WRITTEN PROBLEM A: Please reproduce the part of the forum thread on glass for lapping given below, beginning at the words "I could glue" and stopping after "(Jul 5, 2007)".

SELECTION:

-- START --

# glass for lapping



## mrkozmic (Mar 9, 2012)

Hi guys!

I'm new to this forum. Not so new to wood, but still plenty to learn.

I live in Norway and it seems like Norwegians forgot how to use hand tools at the end of the Viking Age so little help to get around here.

I wonder if I can use regular glass, say from a wall picture, as a lapping plate for my hand plane and other tools?

I could glue two glass plates with some crazy glue to make it more stable and avoid breaking it on uneven surface.

Thanks in advance!


----------



## cabinetman (Jul 5, 2007)

That glass is likely 1/8" or less, but it will work if you have it supported.











 







.


----------



## BigJim (Sep 2, 2008)

Also if you can get some frosted glass, it is really good for lapping without anything on it.


----------



## Wrangler02 (Apr 15, 2011)

I use single strength glass (1/8" or 3 mm) fastened to some Plywood with double strength tape. It's worked well for several years.


----------



## firemedic (Dec 26, 2010)

Welcome to the forum. I'd suggest you epoxy it to a pice of clean MDF. The MDF is flat enough that it will allow for even pressure on the glass and it will stabilize the glass well. 

Or find a piece of thicker glass.


----------



## sawdustfactory (Jan 30, 2011)

I heard (don't remember from who) that you should use "float" glass and not standard plate glass for lapping. Something about flatness not being there on the plate glass.


----------

-- END --

DATA TO USE:
-- START --

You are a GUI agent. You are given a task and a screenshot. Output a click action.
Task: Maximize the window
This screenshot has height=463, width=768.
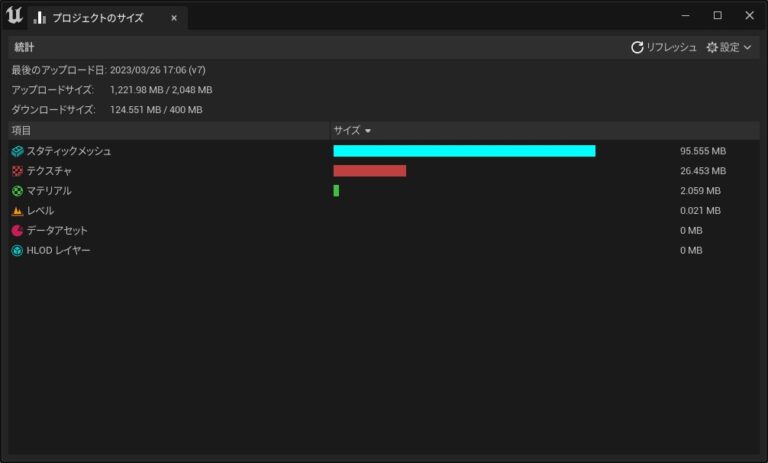point(717,15)
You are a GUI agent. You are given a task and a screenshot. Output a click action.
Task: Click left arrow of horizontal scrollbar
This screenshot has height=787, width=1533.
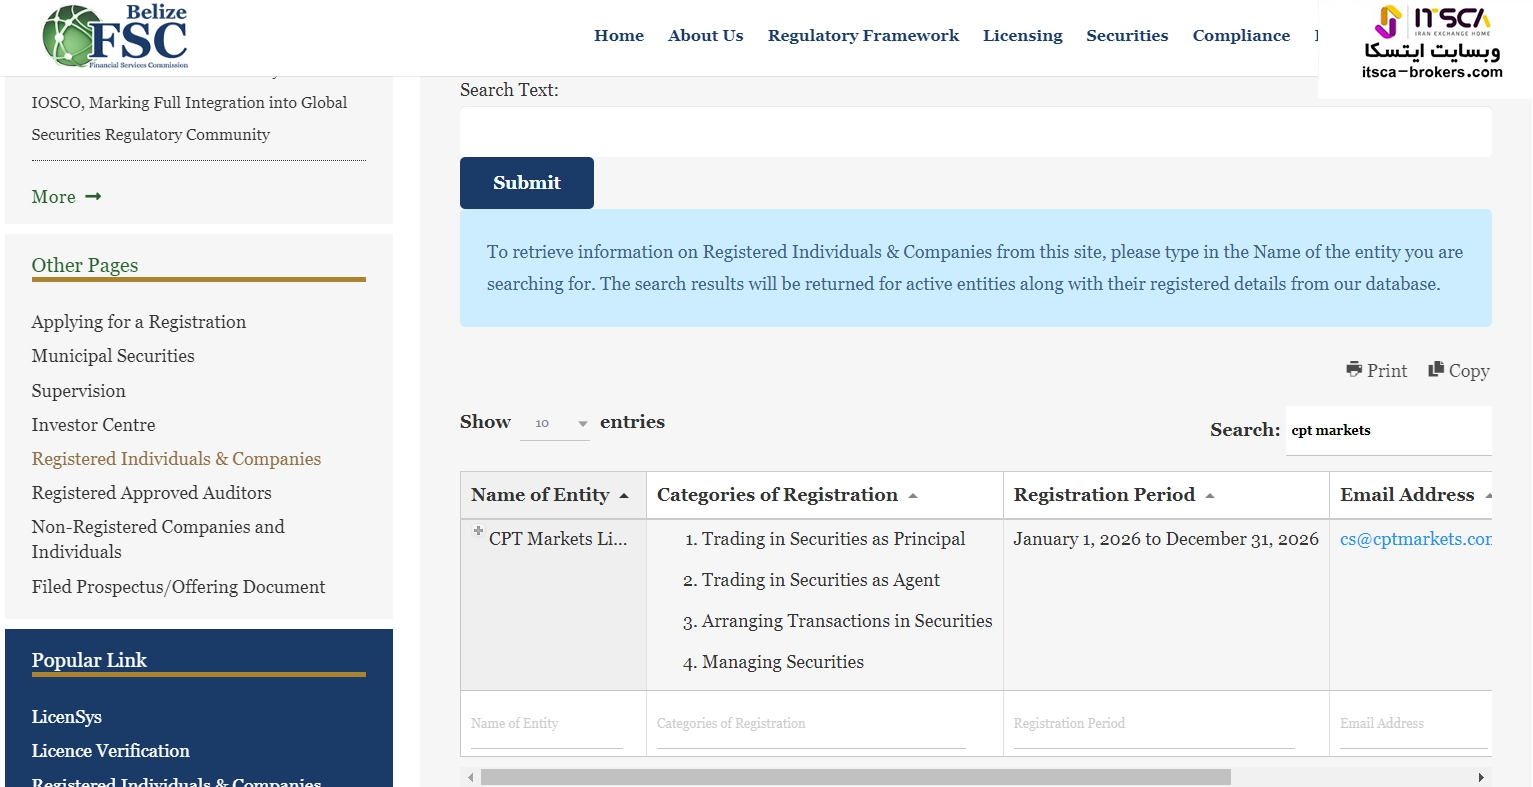pyautogui.click(x=470, y=777)
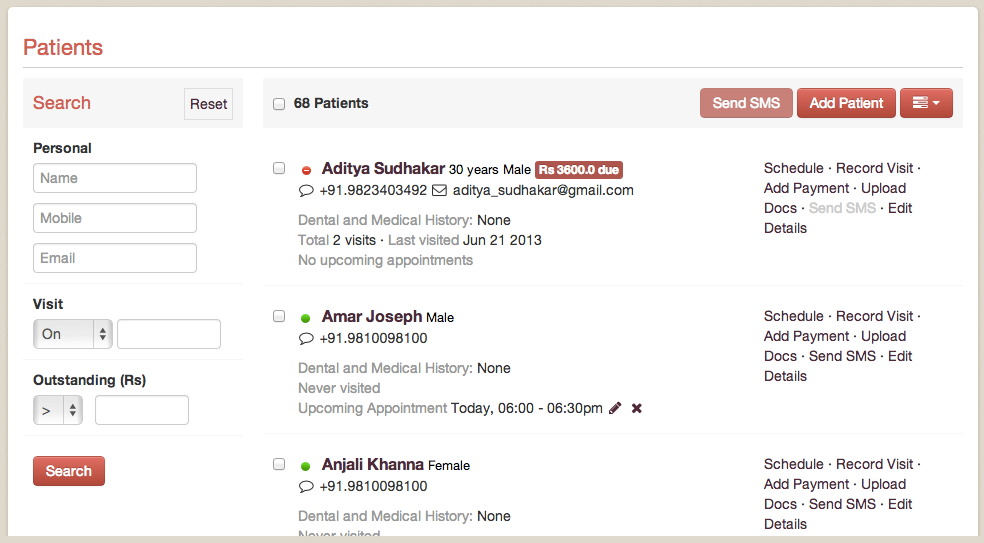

-- END --

WRITTEN PROBLEM B: Present all lines of the records above as a numbered list, skipping blank lines. Leave the pictures out.

COMPLETE OUTPUT A:
I could glue two glass plates with some crazy glue to make it more stable and avoid breaking it on uneven surface.

Thanks in advance!


----------



## cabinetman (Jul 5, 2007)

COMPLETE OUTPUT B:
1. You are a GUI agent. You are given a task and a screenshot. Output a click action.
2. Task: Maximize the window
3. This screenshot has height=463, width=768.
4. point(717,15)
5. You are a GUI agent. You are given a task and a screenshot. Output a click action.
6. Task: Click left arrow of horizontal scrollbar
7. This screenshot has height=787, width=1533.
8. pyautogui.click(x=470, y=777)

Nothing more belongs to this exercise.